Connect with us

Politics

JUST IN: SCOTUS Asked To Overturn Gay Marriage

Published

on

A defendant in the U.S. Supreme Court’s 2015 case legalizing gay marriage has asked the high court to reconsider its decision.

The 2015 Obergefell v. Hodges decision was a landmark moment for gay marriage proponents, who had spent more than a decade toiling in federal court and winning state-level cases before nationwide legalization. The case was brought by former Kentucky clerk Kim Davis, who was jailed for refusing to offer a gay couple a marriage license.

Davis’s attorney, Matthew Staver, said he is optimistic that the Supreme Court will take up the case. William Powell, the attorney who represented the affected couple, said he is equally “confident the Supreme Court will likewise agree that Davis’s arguments do not merit further attention.”

At the beginning of the case, Davis served six days in jail after refusing to provide the marriage license. Her arrest prompted a national outcry from evangelicals who framed the case as an attack on religious liberty.

Davis’s latest case represents the greatest threat to gay marriage since it was legalized just over a decade ago.

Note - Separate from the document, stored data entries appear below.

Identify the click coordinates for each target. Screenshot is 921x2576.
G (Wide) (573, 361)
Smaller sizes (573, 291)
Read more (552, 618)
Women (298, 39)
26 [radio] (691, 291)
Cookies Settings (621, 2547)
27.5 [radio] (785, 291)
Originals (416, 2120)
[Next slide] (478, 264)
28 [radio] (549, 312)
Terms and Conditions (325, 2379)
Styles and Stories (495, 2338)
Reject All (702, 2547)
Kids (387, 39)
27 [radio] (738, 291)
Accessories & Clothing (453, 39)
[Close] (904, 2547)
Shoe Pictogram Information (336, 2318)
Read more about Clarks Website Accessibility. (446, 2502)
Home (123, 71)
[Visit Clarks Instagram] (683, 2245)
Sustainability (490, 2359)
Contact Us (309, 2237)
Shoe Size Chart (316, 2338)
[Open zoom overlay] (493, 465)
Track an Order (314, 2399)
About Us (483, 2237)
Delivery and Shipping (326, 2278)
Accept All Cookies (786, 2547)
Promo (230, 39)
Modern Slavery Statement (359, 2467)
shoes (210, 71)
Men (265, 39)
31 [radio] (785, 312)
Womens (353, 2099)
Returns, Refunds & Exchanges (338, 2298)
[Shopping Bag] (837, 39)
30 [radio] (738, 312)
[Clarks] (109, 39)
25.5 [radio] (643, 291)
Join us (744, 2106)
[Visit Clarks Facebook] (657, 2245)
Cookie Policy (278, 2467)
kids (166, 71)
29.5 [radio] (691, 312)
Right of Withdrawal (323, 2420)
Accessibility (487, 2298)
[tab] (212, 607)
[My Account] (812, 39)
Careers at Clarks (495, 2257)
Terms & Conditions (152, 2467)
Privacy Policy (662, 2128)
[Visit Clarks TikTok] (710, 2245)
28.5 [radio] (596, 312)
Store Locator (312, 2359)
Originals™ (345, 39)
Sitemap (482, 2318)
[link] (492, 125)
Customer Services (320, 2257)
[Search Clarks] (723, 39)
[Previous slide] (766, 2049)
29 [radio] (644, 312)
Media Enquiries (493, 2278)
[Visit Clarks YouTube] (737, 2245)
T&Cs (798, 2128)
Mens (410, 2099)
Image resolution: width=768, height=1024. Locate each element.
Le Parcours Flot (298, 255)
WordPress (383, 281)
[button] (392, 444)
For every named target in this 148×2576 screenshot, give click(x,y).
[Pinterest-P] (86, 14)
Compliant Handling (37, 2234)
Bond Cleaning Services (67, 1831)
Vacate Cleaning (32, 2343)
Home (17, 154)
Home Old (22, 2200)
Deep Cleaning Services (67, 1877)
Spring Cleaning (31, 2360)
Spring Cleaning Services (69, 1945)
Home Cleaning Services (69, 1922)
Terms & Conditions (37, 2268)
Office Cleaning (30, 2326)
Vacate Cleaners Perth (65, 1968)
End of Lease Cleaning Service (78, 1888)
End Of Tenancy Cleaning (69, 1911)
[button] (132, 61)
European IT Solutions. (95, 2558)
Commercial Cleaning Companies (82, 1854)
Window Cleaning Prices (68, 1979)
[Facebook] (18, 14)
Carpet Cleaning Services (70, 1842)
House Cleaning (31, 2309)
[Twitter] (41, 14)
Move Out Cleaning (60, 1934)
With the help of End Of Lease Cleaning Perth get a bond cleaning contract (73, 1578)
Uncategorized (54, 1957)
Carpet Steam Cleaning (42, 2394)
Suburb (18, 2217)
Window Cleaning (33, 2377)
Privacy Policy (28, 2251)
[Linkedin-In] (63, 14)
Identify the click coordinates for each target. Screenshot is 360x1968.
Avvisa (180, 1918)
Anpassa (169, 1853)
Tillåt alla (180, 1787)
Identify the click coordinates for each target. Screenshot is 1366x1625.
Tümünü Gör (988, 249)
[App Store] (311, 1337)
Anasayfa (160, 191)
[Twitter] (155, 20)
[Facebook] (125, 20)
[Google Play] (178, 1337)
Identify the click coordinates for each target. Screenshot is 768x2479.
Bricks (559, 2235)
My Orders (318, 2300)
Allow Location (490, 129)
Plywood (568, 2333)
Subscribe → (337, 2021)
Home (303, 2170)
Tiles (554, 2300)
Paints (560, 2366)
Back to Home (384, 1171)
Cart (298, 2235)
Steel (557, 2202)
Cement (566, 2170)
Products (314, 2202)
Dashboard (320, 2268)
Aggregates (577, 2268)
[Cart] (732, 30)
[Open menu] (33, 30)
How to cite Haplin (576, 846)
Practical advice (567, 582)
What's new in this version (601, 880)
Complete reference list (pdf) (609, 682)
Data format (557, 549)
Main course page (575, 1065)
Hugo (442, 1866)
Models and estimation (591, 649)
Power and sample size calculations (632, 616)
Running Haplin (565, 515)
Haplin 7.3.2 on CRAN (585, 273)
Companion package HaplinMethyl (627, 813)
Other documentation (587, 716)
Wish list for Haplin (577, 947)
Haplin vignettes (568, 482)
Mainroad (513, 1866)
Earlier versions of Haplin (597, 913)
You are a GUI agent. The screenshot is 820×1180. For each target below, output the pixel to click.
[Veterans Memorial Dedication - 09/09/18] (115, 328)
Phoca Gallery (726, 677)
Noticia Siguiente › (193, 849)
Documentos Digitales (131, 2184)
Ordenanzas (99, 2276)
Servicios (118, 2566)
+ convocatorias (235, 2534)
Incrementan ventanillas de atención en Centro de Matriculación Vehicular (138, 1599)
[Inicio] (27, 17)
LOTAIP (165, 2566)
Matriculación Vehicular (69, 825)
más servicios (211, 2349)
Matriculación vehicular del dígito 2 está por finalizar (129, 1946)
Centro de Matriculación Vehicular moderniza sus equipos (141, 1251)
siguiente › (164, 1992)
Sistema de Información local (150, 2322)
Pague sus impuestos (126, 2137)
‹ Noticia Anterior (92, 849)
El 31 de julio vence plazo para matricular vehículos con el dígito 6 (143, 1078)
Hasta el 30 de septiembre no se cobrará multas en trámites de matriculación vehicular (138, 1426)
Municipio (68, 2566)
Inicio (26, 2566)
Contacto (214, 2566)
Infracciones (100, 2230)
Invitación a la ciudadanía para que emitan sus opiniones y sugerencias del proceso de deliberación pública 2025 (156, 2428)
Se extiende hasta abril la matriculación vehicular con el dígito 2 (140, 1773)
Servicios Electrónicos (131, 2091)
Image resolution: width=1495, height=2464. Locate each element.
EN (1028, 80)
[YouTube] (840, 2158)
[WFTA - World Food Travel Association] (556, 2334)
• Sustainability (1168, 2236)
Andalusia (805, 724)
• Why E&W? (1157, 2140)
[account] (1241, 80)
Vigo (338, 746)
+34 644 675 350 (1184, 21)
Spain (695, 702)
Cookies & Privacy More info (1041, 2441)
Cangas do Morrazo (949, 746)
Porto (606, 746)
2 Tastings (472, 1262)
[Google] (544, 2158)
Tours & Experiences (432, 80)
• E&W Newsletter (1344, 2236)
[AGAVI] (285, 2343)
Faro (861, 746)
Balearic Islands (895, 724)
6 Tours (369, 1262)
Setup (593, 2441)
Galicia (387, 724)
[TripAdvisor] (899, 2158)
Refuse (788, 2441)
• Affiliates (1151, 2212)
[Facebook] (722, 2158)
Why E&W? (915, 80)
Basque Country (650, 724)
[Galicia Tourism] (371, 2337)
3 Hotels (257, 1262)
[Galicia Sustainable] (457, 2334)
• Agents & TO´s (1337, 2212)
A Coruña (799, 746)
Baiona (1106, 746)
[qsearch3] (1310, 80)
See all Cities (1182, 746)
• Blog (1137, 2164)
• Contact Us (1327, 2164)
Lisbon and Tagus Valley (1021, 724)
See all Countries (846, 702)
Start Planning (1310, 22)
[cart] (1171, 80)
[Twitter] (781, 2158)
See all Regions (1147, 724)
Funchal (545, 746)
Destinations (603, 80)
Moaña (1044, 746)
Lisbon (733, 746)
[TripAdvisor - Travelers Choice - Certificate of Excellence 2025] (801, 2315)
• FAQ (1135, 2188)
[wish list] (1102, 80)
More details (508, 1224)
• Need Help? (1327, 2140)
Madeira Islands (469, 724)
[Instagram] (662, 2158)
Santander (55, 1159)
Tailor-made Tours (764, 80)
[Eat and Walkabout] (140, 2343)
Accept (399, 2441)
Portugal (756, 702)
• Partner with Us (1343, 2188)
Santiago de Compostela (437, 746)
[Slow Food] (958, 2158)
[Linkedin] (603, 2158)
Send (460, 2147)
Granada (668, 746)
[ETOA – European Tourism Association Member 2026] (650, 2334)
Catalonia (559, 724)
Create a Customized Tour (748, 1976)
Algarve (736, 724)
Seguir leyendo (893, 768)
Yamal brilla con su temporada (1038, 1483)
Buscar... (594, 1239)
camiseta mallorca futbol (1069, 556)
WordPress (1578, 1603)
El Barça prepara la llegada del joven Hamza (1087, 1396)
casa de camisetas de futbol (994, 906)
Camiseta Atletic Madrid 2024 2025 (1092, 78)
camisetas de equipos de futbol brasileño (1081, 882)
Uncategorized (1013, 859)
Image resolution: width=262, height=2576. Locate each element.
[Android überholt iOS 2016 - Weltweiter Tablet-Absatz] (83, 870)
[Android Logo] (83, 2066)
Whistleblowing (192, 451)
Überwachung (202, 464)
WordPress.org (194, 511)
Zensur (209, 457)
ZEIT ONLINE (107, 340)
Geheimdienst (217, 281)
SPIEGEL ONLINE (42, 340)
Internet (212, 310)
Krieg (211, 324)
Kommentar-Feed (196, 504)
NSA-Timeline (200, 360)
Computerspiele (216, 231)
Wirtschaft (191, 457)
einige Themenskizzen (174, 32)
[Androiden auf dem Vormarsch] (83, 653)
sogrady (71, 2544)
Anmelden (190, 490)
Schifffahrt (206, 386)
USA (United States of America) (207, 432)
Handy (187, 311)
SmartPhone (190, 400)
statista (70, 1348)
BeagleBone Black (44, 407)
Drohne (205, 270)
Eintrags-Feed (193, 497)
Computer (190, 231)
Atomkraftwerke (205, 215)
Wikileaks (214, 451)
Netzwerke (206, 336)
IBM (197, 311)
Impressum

Some of the court’s more conservative justices, including Clarence Thomas, have signaled an openness to revisiting the case. The makeup of the court has changed remarkably since 2015, as evidenced by its 2022 decision negating Roe v. Wade.

If the court were to overturn Obergefell, the issue of gay marriage would return to the states, where many do not have explicit laws on the books allowing gay marriage.

In a recent filing, Staver argued that it would be appropriate for the high court to revisit the case.

“Obergefell was ‘egregiously wrong,’ ‘deeply damaging,’ ‘far outside the bound of any reasonable interpretation of the various constitutional provisions to which it vaguely pointed,’ and set out ‘on a collision course with the Constitution from the day it was decided,'” he wrote.

Davis’ case “presents the ideal opportunity to revisit substantive due process that ‘lacks any basis in the Constitution,'” the petition reads.

“This flawed opinion has produced disastrous results leaving individuals like Davis ‘find[ing] it increasingly difficult to participate in society without running afoul of Obergefell and its effect on other antidiscrimination laws,'” it reads. “And, until the Court revisits its ‘creation of atextual constitutional rights,’ Obergefell will continue to have ruinous consequences for religious liberty.'”

The filing claims that if Obergefell were overturned, any same-sex marriage that has already occurred would be grandfathered in under the law.

Daniel Urman, law professor at Northeastern University, told Newsweek that he thinks it’s unlikely some of the Supreme Court’s newer conservative justices would move to overturn Obergefell, if they choose to review the decision at all. He pointed to Neil Gorsuch, Amy Coney Barrett, Brett Kavanaugh, and John Roberts as individuals who may appear hesitant to hear Davis’s case, underscoring how the court is not immune to public opinion.

“There’s a chance that a conservative majority could use the case to expand the rights of religious objectors to same-sex marriage,” he said. “But that’s not the same as overturning the right itself, and I don’t see a majority of the Court ready to do that. Culturally, same-sex marriage has become embedded in American life, and it is still popular in public opinion polls.”